To measure biodiversity net gains and assess the impacts of planning applications, we use biodiversity metrics. Our guidance document on how biodiversity metrics should be applied to your development is available from the Countryside Team and below.
We aim to ensure that all developments achieve a net gain of biodiversity however, sometimes it is not always possible to avoid a causing a net loss. Where residual losses of biodiversity are unavoidable, developers can pay to create habitat of equal or greater value to wildlife. This is called biodiversity offsetting and is a key mechanism to deliver biodiversity net gain.
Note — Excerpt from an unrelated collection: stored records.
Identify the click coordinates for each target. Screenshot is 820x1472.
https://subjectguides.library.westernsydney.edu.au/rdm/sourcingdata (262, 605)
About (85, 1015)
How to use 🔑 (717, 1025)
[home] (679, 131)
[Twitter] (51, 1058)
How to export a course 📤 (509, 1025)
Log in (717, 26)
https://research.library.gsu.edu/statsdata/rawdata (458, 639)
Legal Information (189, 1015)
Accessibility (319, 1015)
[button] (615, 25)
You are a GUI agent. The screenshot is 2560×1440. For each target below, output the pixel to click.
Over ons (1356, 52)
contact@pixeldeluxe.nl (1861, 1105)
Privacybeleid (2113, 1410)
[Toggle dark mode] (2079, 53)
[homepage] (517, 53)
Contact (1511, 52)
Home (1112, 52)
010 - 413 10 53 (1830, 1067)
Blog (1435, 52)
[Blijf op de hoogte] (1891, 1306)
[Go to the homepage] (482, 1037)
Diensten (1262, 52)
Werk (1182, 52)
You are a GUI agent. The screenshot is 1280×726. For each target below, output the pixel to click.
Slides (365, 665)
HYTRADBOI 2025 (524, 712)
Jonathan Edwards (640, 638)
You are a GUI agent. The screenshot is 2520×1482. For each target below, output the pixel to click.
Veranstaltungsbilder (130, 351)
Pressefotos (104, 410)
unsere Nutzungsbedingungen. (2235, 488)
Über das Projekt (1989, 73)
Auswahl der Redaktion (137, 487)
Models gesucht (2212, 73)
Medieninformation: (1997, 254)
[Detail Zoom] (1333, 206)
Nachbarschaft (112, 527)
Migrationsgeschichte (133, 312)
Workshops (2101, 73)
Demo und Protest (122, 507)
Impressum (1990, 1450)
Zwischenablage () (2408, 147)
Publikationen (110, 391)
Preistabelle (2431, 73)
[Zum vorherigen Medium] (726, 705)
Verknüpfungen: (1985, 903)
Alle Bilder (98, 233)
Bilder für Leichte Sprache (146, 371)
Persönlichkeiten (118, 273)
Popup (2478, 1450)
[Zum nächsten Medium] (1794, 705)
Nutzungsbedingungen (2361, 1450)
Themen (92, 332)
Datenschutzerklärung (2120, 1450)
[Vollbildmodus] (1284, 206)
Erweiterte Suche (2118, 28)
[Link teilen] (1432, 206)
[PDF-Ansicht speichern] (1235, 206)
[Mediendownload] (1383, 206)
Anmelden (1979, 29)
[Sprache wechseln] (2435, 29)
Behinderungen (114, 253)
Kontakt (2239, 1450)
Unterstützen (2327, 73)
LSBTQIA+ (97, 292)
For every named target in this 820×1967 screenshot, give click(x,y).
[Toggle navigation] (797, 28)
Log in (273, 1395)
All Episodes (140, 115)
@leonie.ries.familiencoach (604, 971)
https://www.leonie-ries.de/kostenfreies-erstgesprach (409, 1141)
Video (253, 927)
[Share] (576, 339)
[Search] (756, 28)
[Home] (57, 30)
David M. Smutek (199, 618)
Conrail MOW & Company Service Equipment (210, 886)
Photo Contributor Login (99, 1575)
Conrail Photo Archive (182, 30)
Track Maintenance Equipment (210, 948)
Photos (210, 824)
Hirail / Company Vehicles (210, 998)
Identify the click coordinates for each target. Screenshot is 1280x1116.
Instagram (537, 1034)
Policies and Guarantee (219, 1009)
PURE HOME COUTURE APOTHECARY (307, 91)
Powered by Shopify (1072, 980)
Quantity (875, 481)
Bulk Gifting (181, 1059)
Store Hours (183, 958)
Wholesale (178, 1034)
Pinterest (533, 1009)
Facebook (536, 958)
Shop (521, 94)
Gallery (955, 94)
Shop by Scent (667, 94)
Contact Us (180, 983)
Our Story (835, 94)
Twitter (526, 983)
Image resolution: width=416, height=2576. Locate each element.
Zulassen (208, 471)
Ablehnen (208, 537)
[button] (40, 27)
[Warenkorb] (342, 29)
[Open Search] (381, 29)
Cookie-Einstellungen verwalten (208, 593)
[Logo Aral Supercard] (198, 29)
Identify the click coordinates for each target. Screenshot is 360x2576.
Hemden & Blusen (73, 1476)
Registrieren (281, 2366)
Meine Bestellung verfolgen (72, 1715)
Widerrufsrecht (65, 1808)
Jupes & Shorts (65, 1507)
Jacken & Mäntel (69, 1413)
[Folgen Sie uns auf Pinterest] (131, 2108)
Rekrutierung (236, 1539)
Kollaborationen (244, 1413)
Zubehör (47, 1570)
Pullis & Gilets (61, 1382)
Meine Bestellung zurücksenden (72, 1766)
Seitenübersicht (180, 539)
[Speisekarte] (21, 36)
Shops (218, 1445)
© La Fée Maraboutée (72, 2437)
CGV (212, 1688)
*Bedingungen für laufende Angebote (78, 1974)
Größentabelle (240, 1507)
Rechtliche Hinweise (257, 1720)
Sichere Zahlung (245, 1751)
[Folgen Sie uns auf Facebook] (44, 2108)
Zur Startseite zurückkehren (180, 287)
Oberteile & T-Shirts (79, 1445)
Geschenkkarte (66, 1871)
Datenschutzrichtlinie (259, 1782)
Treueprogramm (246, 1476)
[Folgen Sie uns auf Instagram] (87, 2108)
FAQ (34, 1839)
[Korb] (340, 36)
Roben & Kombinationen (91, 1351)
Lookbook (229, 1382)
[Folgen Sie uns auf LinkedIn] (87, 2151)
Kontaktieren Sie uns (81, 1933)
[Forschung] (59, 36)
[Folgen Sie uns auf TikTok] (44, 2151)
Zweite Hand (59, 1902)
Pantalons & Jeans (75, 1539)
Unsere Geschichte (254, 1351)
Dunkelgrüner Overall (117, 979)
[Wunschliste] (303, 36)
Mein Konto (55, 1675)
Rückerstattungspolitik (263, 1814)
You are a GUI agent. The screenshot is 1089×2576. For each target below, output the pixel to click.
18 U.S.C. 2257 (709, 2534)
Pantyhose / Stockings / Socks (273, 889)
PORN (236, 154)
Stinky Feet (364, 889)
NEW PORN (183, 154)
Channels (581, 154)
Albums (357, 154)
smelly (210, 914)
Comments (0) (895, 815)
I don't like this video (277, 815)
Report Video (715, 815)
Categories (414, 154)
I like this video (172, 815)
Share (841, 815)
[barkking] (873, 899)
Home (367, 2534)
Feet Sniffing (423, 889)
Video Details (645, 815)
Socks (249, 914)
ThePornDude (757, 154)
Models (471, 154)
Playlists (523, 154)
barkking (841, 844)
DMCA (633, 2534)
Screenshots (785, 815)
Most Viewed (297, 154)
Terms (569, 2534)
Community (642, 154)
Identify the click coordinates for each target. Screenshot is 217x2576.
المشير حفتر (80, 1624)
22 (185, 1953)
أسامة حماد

Biodiversity offsetting is a form of compensation, the final step in the mitigation hierarchy. Developers must be able to demonstrate that impacts on ecology and biodiversity could not reasonably be avoided or mitigated before biodiversity offsetting will be considered.
Biodiversity offsetting may not be suitable in all instances, particularly when proposals impact designated sites, irreplaceable habitats or priority habitats. Biodiversity offsetting is provided at the discretion of the Countryside Team, following a comprehensive review of the proposed development.
Where biodiversity offsetting is required there are a number of offsetting providers who are able to deliver the required biodiversity offsetting agreements, including the Trust for Oxfordshire’s Environment and Environment Bank.